Francia: Galthié svela alcuni retroscena del ritiro internazionale di Jefferson Poirot
Il ct della nazionale transalpina offre un punto di vista diverso alla vicenda
(Photo by FRANCK FIFE / AFP)
Nella Francia ovale da qualche giorno ormai non si parla d’altro da giorni: perchè Jefferson Poirot, a soli 27 anni, ha deciso di ritirarsi dall’attività internazionale?
Un punto di vista diverso – per certi versi privilegiato – lo offre Fabien Galthié, attuale ct della nazionale d’Oltralpe che parlando all’Equipe ha detto: “Mi ha spiegato i motivi della sua scelta e, visto il momento che stiamo attraversando, posso capirlo. Gli ho detto – continua nel suo riferimento al pilone sinistro – di valutare tutto con attenzione e misura, anche perchè questo sarebbe potuto ricadere sia sulla sua carriera sia sulla sua vita”.
“Personalmente non è una decisione che in assoluto mi abbia sorpreso. In passato ho vissuto il caso di Pieter De Villiers, che dopo la Rugby World Cup 2007 venne da me e mi disse che avrebbe smesso di giocare. Quella dei piloni è una posizione delicata rispetto alle altre: se non si è al 100% col fisico a livello internazionale si è in pericolo, perchè gli scontri che si presentano sono tutti dei faccia a faccia”.

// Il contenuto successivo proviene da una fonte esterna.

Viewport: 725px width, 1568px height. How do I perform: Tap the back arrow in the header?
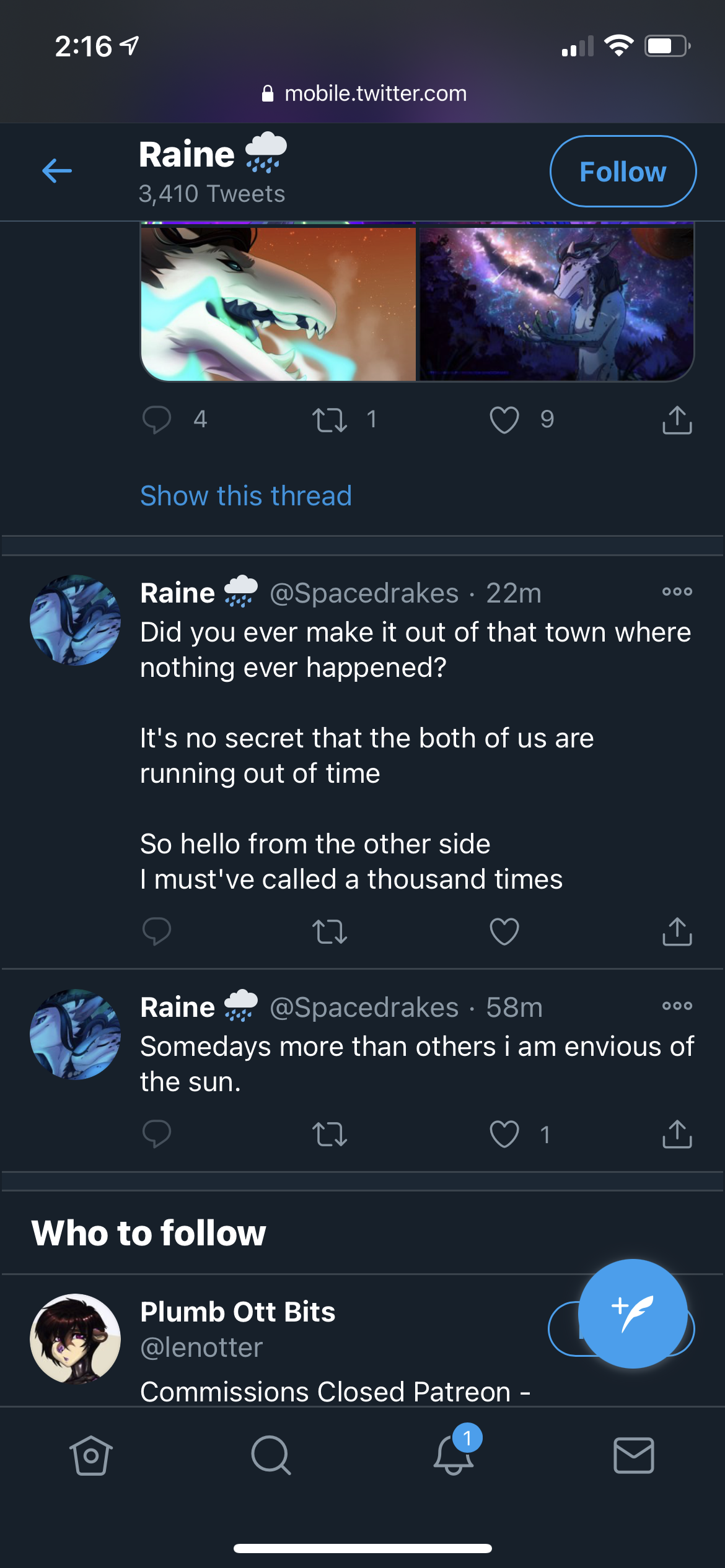[57, 171]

Infine conclude: “Io non ho chiuso la porta in faccia a nessuno, ho solo insistito per spingerlo a prendere la decisione valutando tutti gli elementi della vicenda. Comprendo il suo pensiero: se vorrà ritornare dovrà intraprendere un percorso fisico e di ritmo che gli consenta di rimanere sulla scena planetaria. Ne abbiamo parlato insieme: la sua decisione non deve rappresentare un vicolo cieco, ci dev’essere sempre la possibilità di una porta aperta. Con questa scelta di certo, posso dire, che Jefferson si è dimostrato onesto con sè stesso e ciò è molto importante”.